The project’s gray-water improvement system also recently won Project of the Year in the Environmental category from the Kansas chapter of the American Public Works Association.

Presenting the latest award, the American Council of Engineering Companies recognized Sand Creek Station not for its engineering excellence but for its benefit to the citizens of its community.

“If we did it again, there is virtually nothing fundamental we would change,” said city planner Tim Johnson said,

City officials estimate that construction of 100 single-family homes will generate $11.6 million in new income to local business and workers in the first year of construction, and $2.8 million every year thereafter; create 250 jobs in the community during the first year of construction and 65 jobs every year thereafter; and will bring $1.4 million in additional local taxes and fees in that first year and $498,000 thereafter.

“And Sand Creek is proposing construction of 550 new homes," Johnson said. "So it’s a huge boon for us.”

Johnson described the golf course as an attraction that “has really improved or increased Newton’s profile in the Metro area. In July and August, non-residents accounted for 29.9 percent of our play on weekdays and 17.5 percent on weekends.”

From an engineering standpoint, Loomis said, “We put a quality project together at Sand Creek Station. It will function properly for years to come.”

Sand Creek was connected to the city effluent treatment plant a half-mile away, which amounts to free water to irrigate the golf course.
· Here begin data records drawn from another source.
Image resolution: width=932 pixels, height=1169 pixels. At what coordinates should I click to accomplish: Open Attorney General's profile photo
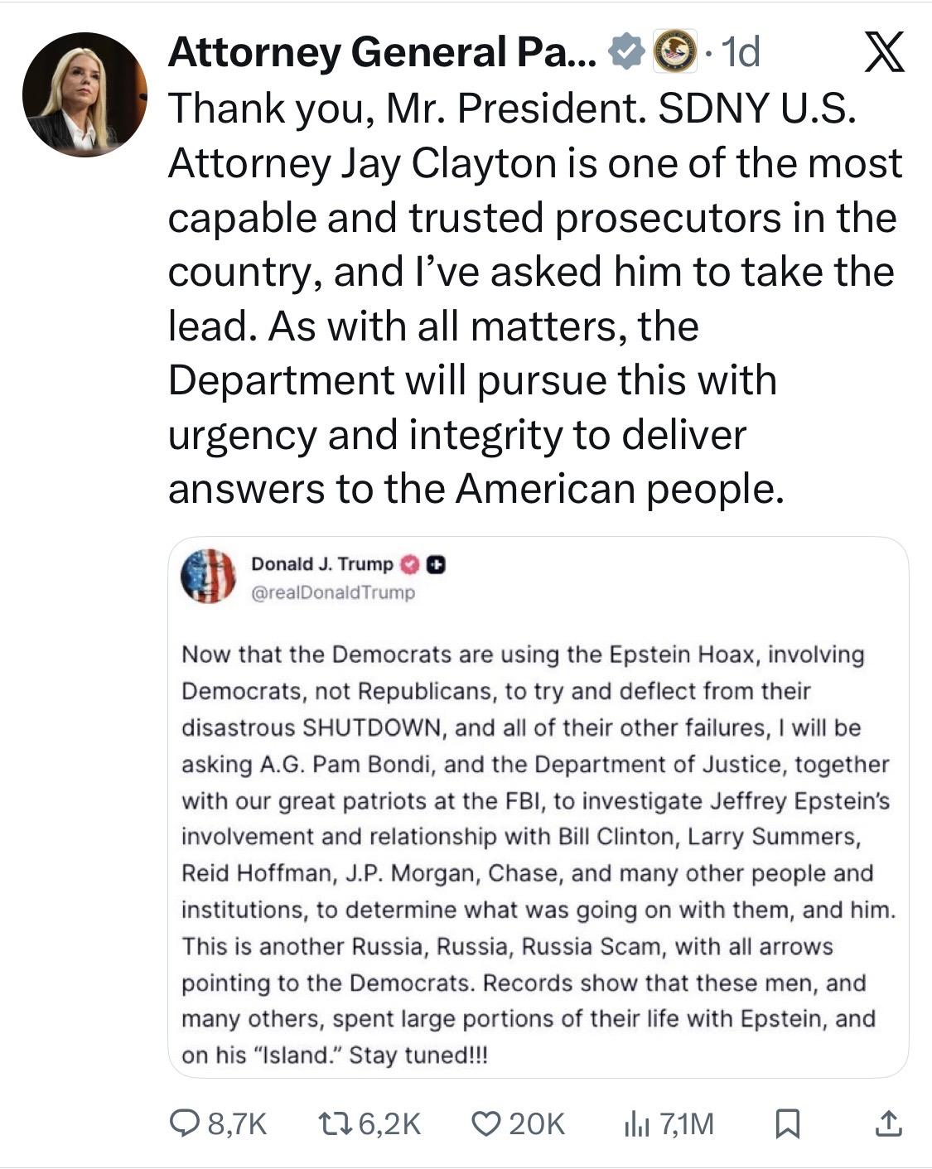coord(84,94)
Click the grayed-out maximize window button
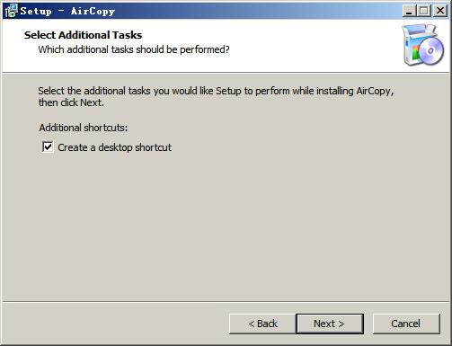Image resolution: width=452 pixels, height=346 pixels. pos(424,11)
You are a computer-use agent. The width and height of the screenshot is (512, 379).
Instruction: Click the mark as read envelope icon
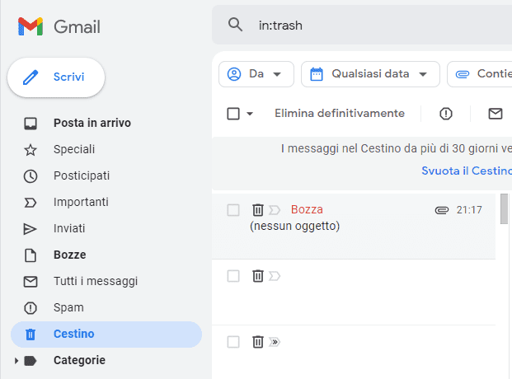tap(495, 114)
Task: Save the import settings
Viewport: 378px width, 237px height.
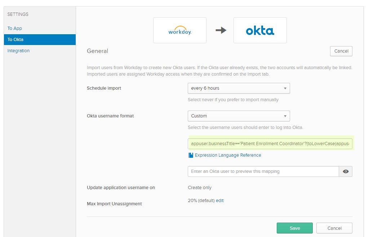Action: (294, 228)
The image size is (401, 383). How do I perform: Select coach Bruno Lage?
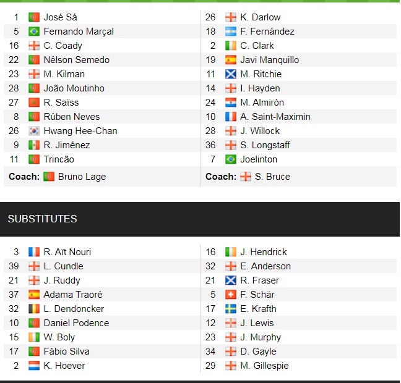click(82, 177)
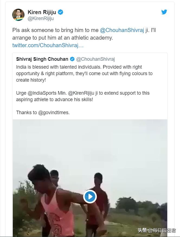180x237 pixels.
Task: Play the embedded video
Action: pyautogui.click(x=90, y=196)
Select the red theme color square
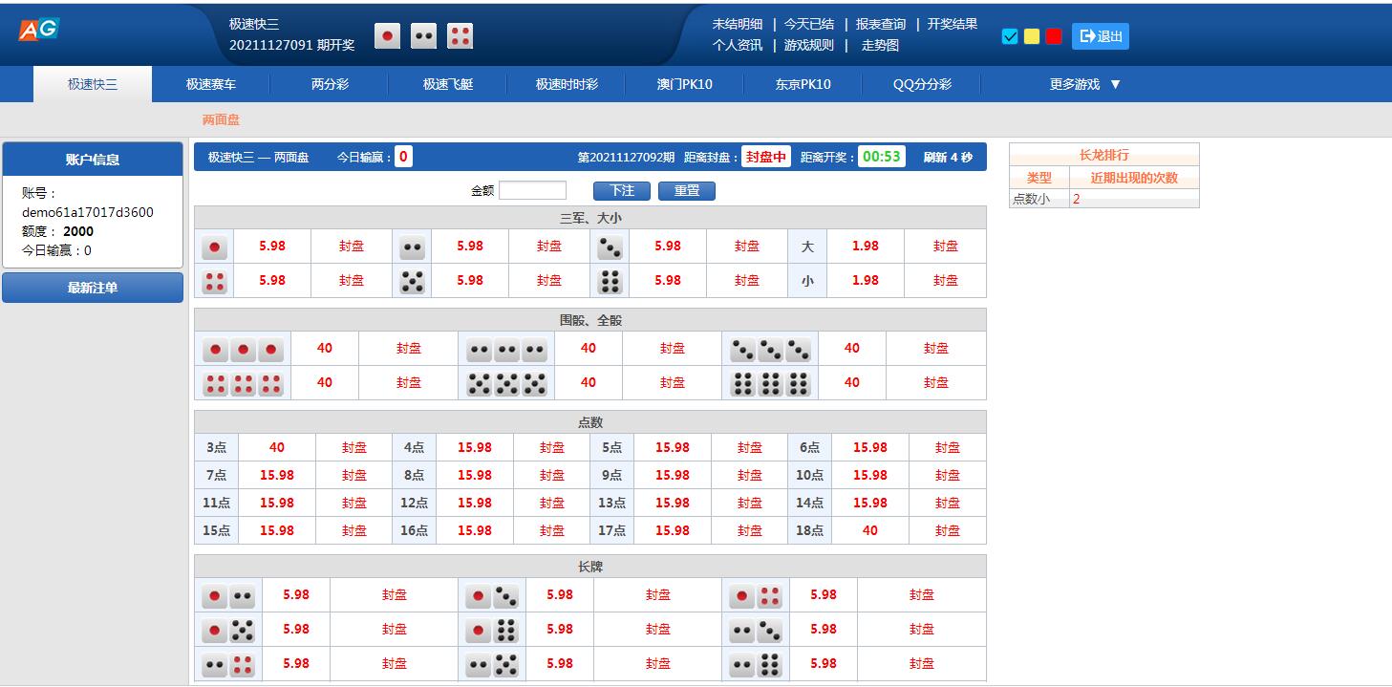The image size is (1392, 687). click(1054, 36)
Loomis said 2.5 million gallons per day are processed and the golf course itself uses 1 million gallons a day. Its irrigation pond holds a total of 3 million gallons.

More than 8,900 linear feet of 36-inch stormwater sewer was installed under the golf course to drain the course and surrounding development.

Loomis added that Brauer’s design called for a 150-foot bridge spanning to Sand Creek flood plain and an underpass under the Burlington Northern Santa Fe railroad tracks that bisect the course and development.

Brauer is not new to awards, although they are normally for accomplishments in golf. He completed the rare accomplishment of winning back-to-back Best New Upscale Public Course of the Year awards from Golf Digest. The Quarry at Giants Ridge in Biwabik, Minn., and The Wilderness at Fortune Bay in Tower, Minn, were rated the best in 2004 and 2005, respectively.